● **Excerpted data**:
§
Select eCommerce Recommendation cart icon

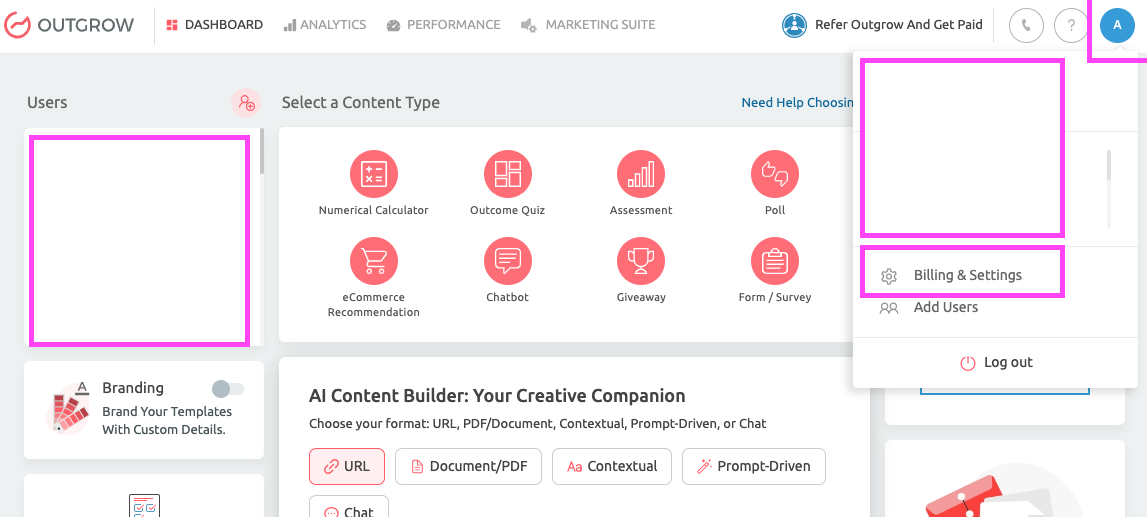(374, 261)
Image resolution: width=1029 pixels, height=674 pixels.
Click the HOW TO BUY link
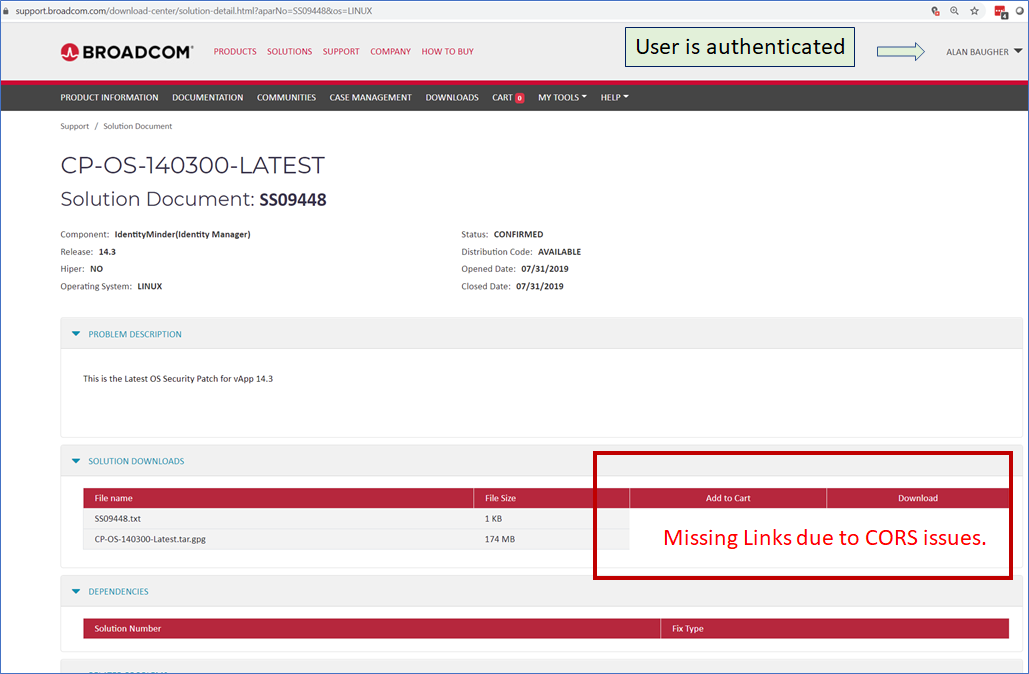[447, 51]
§
● **Task directions**:
Rescale the items above by writing out all their lines again, wording included, with each coordinate given as an answer multiplied by 1.95 and rounded to a whole number, halves going up. Leave the pictures out.

● **Solution to the exercise**:
Select eCommerce Recommendation cart icon

(729, 509)
Image resolution: width=1029 pixels, height=674 pixels.
Click the HOW TO BUY link
[872, 99]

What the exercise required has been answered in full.